In this sign
DID City workers, I wonder, break earlier for lunch in 1916? On Friday 4 August that year, a service at St Botolph’s, Bishopsgate, in London, at 12.30 p.m., was followed by the unveiling at 1 p.m. of a stone cross in the churchyard in memory of Lord Kitchener. He had been lost at sea, about the time of the Battle of Jutland (Diary, 3 June).
One hundred years later, a substantial congregation, including representatives of the Honourable Artillery Company, gathered to mark the rededication of the cross by the Bishop of Stepney, the Rt Revd Adrian Newman. Given a 1.10 p.m. start, there were plenty of people around to be interested in recording the event on their phones. In 1916, it was the Pathé News cameras that were there.
The cross is, I’m told, the first freestanding war memorial from the First World War in London. Bishop Newman reminded us — as a Lord Mayor had once pointed out — that its inscriptions drew together the statesman-warrior (Kitchener), citizen soldiers (the HAC and the “brave dead of Bishopsgate”), and a sailor lad of humble origins (Jack Cornwell VC).
Thus it cut across all divisions of class and educational background in a common cause, “the self-sacrifice that ennobles the human condition”. It was also a rallying-point when the prospects for the war were not particularly sunny.
Wayside cross
WITH choral music by Walford Davies, from his Short Requiem, the Heroes Band accompanying the hymns outdoors, and one of Rupert Brooke’s “War Sonnets” — “Blow out, you bugles, over the rich Dead!” — spoken from memory by Ian Adams — this service gave a flavour of 1916. It included the same lesson from Wisdom 3.1-9, and prayers from a collection by Henry Luke Paget, Bishop of Stepney, who had given the original address.

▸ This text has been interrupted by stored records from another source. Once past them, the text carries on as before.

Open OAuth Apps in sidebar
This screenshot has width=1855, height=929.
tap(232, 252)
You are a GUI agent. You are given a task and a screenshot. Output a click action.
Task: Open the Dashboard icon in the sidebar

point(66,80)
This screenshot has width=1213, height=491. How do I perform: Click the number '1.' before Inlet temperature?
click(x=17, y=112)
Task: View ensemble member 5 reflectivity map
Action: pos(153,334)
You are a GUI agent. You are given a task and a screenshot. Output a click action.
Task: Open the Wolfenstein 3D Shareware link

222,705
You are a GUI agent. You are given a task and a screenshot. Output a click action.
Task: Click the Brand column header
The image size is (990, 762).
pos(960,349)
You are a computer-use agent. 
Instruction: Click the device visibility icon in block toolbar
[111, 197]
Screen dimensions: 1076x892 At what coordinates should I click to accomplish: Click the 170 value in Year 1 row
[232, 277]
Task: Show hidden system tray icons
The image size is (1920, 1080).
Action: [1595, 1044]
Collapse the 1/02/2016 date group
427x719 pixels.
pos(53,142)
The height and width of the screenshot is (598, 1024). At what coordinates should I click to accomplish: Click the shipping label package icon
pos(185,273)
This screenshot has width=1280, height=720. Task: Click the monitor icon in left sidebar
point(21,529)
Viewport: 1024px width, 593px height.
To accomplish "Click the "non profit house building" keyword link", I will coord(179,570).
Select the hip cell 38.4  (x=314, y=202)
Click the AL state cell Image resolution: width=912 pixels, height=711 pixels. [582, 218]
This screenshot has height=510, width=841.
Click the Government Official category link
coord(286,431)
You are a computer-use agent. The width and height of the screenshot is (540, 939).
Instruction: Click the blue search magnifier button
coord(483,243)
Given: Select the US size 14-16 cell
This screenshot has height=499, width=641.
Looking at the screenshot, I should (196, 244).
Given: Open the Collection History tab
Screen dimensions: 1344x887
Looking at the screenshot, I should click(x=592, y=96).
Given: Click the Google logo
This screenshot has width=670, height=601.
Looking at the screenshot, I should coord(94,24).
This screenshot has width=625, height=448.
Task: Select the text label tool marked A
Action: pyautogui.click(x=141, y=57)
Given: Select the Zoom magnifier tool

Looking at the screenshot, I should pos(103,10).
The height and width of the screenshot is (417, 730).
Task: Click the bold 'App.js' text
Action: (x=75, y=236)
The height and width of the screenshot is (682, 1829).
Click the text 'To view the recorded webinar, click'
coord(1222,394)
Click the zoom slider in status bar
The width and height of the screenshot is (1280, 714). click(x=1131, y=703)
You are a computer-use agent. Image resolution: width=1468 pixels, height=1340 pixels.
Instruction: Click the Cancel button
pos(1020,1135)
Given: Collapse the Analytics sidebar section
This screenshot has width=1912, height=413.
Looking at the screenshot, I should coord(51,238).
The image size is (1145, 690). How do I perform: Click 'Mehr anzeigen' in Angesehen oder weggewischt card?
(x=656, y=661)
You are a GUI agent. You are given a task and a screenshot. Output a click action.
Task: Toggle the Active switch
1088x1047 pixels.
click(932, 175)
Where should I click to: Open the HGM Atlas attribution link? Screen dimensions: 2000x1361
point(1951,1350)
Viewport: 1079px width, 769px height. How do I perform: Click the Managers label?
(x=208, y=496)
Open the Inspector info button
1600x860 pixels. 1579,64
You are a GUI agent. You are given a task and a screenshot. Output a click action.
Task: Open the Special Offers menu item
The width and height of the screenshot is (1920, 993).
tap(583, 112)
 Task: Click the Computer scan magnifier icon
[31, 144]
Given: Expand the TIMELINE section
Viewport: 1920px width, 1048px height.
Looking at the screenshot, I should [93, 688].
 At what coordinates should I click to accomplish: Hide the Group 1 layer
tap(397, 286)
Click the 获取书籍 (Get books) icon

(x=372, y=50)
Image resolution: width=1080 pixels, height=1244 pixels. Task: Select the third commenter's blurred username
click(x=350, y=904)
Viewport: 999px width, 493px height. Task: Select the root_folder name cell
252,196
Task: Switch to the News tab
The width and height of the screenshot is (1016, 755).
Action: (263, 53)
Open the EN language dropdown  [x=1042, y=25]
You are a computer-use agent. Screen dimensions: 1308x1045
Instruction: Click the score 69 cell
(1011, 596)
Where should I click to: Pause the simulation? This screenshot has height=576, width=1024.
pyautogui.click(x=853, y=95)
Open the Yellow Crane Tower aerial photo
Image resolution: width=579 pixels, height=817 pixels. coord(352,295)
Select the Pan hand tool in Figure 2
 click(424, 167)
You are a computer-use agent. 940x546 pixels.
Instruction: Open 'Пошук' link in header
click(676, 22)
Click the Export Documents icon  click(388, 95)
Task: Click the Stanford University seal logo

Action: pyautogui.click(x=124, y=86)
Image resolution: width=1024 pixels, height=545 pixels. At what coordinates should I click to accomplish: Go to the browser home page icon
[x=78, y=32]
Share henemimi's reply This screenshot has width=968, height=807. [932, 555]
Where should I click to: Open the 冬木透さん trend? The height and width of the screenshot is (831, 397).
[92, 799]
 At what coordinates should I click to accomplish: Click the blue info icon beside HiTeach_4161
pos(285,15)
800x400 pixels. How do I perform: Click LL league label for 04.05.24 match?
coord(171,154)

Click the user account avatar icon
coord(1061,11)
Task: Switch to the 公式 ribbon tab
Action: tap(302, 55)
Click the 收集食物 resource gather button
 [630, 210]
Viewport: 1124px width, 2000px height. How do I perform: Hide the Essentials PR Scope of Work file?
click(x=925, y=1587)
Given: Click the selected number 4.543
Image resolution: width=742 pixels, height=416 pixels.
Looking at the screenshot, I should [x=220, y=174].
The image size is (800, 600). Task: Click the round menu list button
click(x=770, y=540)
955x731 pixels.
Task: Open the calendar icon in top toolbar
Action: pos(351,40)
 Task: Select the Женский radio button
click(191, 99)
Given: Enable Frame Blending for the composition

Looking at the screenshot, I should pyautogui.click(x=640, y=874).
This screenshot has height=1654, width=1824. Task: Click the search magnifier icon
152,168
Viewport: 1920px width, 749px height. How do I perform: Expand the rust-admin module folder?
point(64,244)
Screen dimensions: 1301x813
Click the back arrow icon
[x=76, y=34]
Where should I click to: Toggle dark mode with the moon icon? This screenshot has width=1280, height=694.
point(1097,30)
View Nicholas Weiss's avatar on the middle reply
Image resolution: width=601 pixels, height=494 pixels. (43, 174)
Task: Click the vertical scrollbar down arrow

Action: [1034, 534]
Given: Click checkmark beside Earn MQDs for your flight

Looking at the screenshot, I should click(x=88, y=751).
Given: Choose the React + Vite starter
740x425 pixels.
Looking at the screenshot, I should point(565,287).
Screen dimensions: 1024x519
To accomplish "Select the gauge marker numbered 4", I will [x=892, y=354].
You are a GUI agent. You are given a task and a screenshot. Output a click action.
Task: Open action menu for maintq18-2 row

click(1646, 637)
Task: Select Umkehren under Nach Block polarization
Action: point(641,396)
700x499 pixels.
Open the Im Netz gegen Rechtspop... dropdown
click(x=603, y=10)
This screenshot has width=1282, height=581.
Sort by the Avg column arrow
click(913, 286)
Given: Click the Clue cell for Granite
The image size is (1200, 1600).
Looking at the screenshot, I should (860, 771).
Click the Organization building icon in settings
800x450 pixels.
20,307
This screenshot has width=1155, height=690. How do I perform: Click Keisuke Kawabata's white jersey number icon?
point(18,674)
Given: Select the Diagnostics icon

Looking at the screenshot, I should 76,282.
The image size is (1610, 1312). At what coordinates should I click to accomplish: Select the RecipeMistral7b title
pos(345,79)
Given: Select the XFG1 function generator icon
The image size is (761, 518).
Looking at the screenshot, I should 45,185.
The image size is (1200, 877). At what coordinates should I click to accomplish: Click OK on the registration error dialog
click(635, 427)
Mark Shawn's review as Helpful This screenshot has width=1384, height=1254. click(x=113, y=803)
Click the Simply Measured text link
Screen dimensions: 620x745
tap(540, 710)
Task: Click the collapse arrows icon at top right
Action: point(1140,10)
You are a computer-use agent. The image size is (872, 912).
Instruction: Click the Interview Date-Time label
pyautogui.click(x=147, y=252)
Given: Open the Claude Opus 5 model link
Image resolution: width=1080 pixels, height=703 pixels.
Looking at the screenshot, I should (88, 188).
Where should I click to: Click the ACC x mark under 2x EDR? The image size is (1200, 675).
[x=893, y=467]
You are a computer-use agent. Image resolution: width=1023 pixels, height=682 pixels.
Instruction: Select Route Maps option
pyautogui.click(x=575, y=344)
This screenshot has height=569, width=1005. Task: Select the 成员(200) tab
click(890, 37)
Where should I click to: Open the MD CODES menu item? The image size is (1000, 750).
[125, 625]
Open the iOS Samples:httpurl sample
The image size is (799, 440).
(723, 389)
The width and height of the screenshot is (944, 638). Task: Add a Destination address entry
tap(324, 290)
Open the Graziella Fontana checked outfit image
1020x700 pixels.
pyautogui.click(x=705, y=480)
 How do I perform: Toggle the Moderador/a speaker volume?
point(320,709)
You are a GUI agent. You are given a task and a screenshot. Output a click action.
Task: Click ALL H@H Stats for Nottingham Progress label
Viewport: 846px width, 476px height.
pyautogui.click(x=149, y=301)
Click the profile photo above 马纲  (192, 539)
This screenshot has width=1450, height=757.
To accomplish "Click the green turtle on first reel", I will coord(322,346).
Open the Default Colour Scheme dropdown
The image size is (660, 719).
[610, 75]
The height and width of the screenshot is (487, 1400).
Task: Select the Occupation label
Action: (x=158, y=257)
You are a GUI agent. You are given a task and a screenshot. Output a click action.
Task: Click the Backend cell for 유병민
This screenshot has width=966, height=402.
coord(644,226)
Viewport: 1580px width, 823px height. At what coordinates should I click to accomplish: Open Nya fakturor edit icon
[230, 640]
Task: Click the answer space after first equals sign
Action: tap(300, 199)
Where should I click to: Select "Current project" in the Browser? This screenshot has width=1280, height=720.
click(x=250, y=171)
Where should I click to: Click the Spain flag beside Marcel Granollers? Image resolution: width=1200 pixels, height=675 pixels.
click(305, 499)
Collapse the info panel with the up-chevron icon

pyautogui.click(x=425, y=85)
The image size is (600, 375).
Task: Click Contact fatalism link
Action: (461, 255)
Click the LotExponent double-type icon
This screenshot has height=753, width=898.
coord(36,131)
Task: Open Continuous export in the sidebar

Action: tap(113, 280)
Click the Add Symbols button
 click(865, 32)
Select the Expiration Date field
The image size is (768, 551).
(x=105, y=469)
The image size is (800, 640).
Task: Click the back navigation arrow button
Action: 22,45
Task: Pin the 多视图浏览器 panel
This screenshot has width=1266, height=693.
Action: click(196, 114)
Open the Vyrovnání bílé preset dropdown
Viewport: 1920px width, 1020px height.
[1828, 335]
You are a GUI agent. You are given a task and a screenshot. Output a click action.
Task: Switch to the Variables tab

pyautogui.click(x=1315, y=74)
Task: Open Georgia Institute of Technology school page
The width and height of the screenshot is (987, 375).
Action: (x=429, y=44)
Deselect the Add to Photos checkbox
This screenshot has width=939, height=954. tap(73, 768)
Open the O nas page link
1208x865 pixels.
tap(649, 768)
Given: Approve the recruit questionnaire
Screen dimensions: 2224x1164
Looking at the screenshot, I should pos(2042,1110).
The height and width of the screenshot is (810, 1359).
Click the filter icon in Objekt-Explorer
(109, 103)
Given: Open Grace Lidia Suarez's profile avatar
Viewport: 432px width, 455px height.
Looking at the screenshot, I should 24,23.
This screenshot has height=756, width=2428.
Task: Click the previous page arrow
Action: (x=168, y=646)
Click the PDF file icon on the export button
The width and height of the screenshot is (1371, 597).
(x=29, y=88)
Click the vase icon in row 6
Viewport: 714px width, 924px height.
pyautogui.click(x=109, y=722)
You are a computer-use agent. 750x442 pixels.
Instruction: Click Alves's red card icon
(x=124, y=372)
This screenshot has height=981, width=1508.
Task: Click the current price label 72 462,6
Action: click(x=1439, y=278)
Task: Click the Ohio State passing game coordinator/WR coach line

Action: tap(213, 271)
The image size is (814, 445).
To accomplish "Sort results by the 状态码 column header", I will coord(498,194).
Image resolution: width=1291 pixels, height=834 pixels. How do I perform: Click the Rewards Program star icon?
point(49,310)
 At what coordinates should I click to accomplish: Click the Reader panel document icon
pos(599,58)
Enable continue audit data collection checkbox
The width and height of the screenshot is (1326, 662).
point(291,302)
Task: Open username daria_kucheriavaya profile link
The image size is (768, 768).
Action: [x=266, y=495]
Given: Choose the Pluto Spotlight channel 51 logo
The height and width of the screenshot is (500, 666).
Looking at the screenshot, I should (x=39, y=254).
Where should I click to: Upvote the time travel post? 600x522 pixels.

But nowadays you can’t take a chance on a congregation’s knowing Hymns A. & M. 370 and 595, or “God the All-Terrible”; while “Land of Hope and Glory” is generally frowned on for liturgical purposes. Suitable substitutes were provided.
St Botolph’s has opened more than one front. It is hosting the exhibition “Exploring London’s First World War Memorials”; and what a remarkable variety is on show. After looking at the exhibition boards, I wanted to head straight to the Pru in Holborn to look at the bronze and pink-granite monument to that company’s employees, which truly has the look of no expense spared.
But the St Botolph’s memorial, in its rustic simplicity, must have been just what was wanted by a new movement that was seeking to restore England’s wayside crosses (see 100 Years Ago, 24 June) as a fitting tribute to the fallen.
Indeed, whom do we find at a meeting on that subject with Lady Troubridge, Lord Halifax, and Athelstan Riley, in July 1916, reported in the Church Times, but none other than Bishop Paget again? “Such wayside crosses as they had in mind”, he was saying, “would seem to claim the whole countryside for Christ.”
My Lord of Stepney was clearly not a man to let his episcopal vision be obstructed by “the ’ouses in between”.
www.botolph.org.uk
Not the 8000th
THE danger of reminiscing is that, like silver threads among the gold, it gives the game away. I wouldn’t tell a lady’s age, but I wasn’t the only person able to look back, at the time of our 8000th issue (Diary, 15 July), a little further than is fashionable.
The Revd Dr Jennifer Zarek wrote in of a “glaring omission”, and wondered wrily why the CT was not giving access, at least online, “to the never-to-be-forgotten gem, issue No. 666, Not the Church Times”, dated 22 September 1981.
Dr Zarek recalled such features of the church scene as Grichael Meen (author of I Believe in Goblins), Father Fank Brown (requiring a litre of gin to revive him after seeing “a woman” in his congregation), and Canon Colin Sempter (speaking about silence on Radio 4).
But then, as now, she suggested, “some of the best reading was the small ads”. That was the issue that advertised for a “weedy, boring and faithless priest”.
If this is all a mystery to you, the good news is probably that you are not yet short in wind as in memory long; and the bad news is that, of course, Not the Church Times is not in our archive, because it was an unofficial rose cultivated by a bunch of fund-raising London clergy.
It was briefly available from newsagents. I, ever so young, was with one of my brothers in W. H. Smith’s when he obtained the copy that I still have (somewhere) — in spite of its being borrowed for longer than any other publication I have lent.
Years later, the culprits were still remembered at the CT with a hint of disapproval (“cruel”). But the Revd David Johnson was such a competent pasticheur that John Whale appointed him our TV critic.
Praise indeed
AFTER last week’s report on holiday clubs, we hear from a Roman Catholic priest, Fr Paul Teece, a “doggie” (to use the local word) born and bred in North Ormesby, about a visit he made to North Ormesby market, and to the parish community centre, “for coffee and a bacon bun; though I couldn’t resist the home-made cakes”.
He says: “The welcome extended to all is magnificent (but especially so for those with disabilities), the prices charged are very low, and the service is warm and friendly. I spoke with many, Christian and not, who felt ‘at home’ in that lovely building, and then crossed the cloister to the beautiful church, which was open and well-visited.”
The centre also hosts the North Ormesby Minstrels, he tells us. They “provide concerts of the highest quality for the local community, many of which I have enjoyed with all my family. This is only what I have personally experienced, but it is church in the community at its best. Thank you to the parish community of Holy Trinity, and keep up the good work. God bless.”